Our First French President,,Barack Obama
If he's elected next week, Barack Obama won't be our first black president: Toni Morrison labeled Bill Clinton our "first black president" in October 1998. (We have seen no reports that she retracted that label as a result of the South Carolina primary campaign).
And never mind all the nonsense floating around the internet. Barack Obama wasn't born in Indonesia, or Kenya or wherever. He was born in Hawaii.
Race isn't an issue for conservatives, but cultural indentity is. And that's a problem because if he's elected, Barack Obama will be our first French president.
The man who would lead the most productive, hard-working, achievement-oriented society in history told on his campaign website to take the day off to vote at our ease and make sure all our relatives and friends do the same. He tells students to ask their professors to let them out of class to canvass neighborhoods and drive people to the polls.
Take the day off to vote? Us? We're the American workaholics: we thrive in the can't-wait-to-dial-push-to-talk society. People in Washington get carpal tunnel syndrome from thumbing their Blackberrys. Stakhanovites all, we dedicate ourselves to our work, identify ourselves by our jobs, and compete with everyone within range. That's how we succeed.

——————————

→ WHAT TO PRODUCE
Reproduce the passage about Barack Obama word for word, from "Race isn't an" to "how we succeed.".

→ RECORD SET
——————————

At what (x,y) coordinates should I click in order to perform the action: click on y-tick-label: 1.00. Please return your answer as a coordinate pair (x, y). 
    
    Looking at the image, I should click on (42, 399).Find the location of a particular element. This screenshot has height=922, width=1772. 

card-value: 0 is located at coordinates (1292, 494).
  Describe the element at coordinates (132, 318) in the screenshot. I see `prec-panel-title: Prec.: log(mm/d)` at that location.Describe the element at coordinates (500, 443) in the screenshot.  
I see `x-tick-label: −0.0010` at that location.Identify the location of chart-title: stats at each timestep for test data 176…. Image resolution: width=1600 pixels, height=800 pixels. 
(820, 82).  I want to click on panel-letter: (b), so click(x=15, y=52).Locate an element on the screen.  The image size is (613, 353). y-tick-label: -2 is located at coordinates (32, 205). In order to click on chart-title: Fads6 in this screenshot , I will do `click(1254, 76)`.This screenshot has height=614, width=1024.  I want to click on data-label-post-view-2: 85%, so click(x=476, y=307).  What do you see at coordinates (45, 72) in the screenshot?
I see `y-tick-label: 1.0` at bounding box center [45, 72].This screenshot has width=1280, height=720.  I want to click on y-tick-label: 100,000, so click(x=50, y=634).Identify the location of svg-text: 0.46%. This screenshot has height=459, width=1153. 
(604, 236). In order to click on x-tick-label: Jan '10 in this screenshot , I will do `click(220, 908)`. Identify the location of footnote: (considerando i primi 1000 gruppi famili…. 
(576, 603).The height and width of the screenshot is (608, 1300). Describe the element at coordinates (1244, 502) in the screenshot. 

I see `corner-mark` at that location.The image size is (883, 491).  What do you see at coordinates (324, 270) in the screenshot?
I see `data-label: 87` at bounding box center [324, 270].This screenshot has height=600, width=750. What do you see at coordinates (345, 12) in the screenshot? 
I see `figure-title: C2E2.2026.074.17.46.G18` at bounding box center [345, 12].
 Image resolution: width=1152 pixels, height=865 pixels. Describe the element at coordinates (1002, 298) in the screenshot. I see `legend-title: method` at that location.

——————————

→ TASK RESULT
Race isn't an issue for conservatives, but cultural indentity is. And that's a problem because if he's elected, Barack Obama will be our first French president.
The man who would lead the most productive, hard-working, achievement-oriented society in history told on his campaign website to take the day off to vote at our ease and make sure all our relatives and friends do the same. He tells students to ask their professors to let them out of class to canvass neighborhoods and drive people to the polls.
Take the day off to vote? Us? We're the American workaholics: we thrive in the can't-wait-to-dial-push-to-talk society. People in Washington get carpal tunnel syndrome from thumbing their Blackberrys. Stakhanovites all, we dedicate ourselves to our work, identify ourselves by our jobs, and compete with everyone within range. That's how we succeed.